*** Exercise input ***

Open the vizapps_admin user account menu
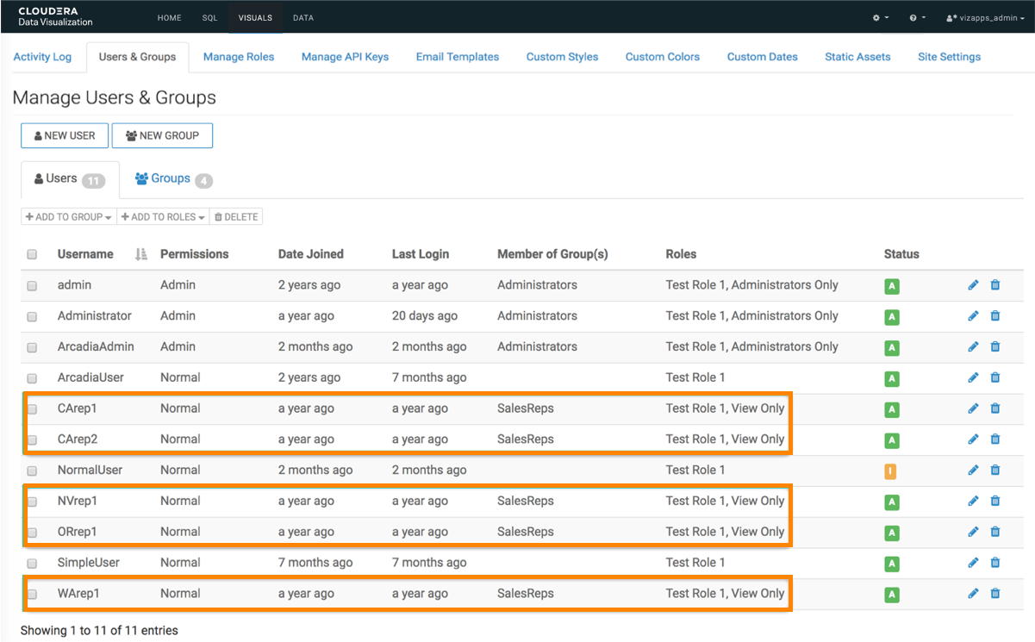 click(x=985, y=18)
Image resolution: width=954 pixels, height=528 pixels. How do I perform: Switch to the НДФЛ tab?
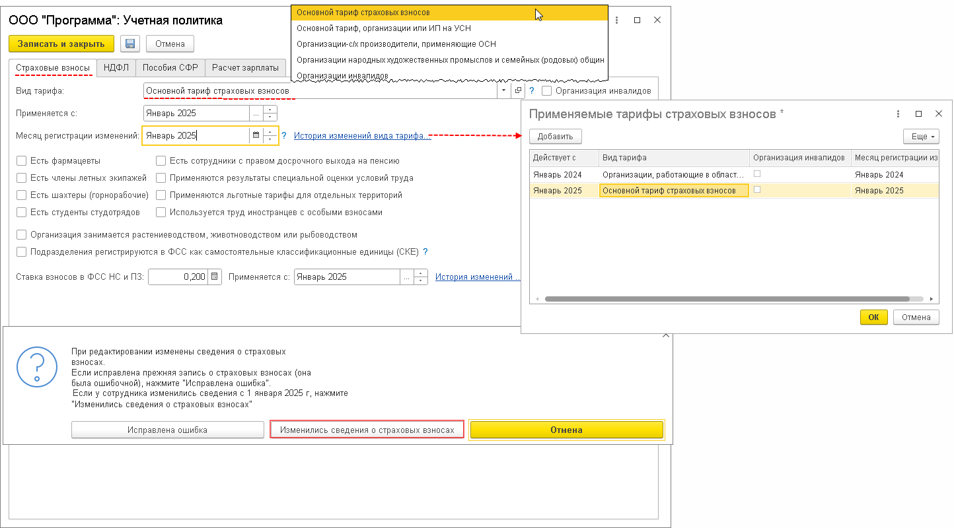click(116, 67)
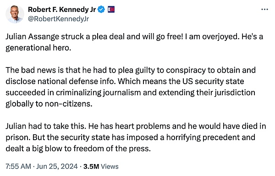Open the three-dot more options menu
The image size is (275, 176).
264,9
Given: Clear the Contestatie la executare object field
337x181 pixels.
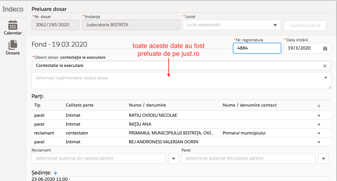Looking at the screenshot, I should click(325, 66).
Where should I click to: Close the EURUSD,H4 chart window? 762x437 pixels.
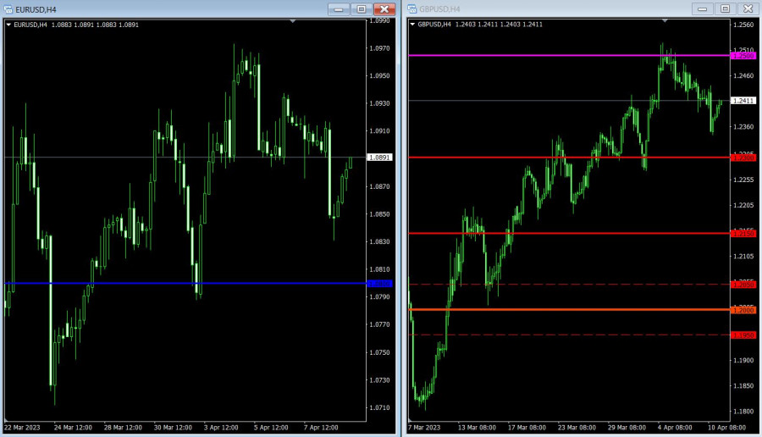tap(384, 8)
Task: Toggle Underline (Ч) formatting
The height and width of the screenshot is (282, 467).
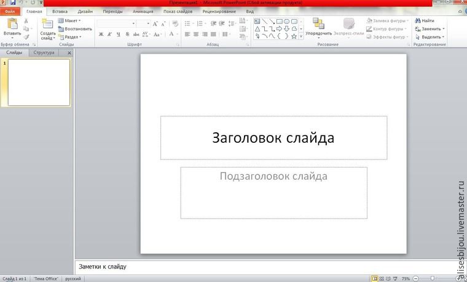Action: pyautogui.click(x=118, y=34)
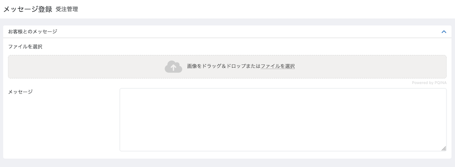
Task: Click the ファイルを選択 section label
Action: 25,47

***

_Task statement_
Each word of the data should be repeated exactly, and the pictures left out.

_Result_
Open the vizapps_admin user account menu
 click(x=985, y=18)
Image resolution: width=954 pixels, height=528 pixels. How do I perform: Switch to the НДФЛ tab?
click(116, 67)
Open the three-dot more options menu
The image size is (275, 176).
264,9
Given: Clear the Contestatie la executare object field
337x181 pixels.
Looking at the screenshot, I should click(325, 66).
Where should I click to: Close the EURUSD,H4 chart window? 762x437 pixels.
tap(384, 8)
Task: Toggle Underline (Ч) formatting
The height and width of the screenshot is (282, 467).
Action: pyautogui.click(x=118, y=34)
Task: Click the ファイルを選択 section label
Action: 25,47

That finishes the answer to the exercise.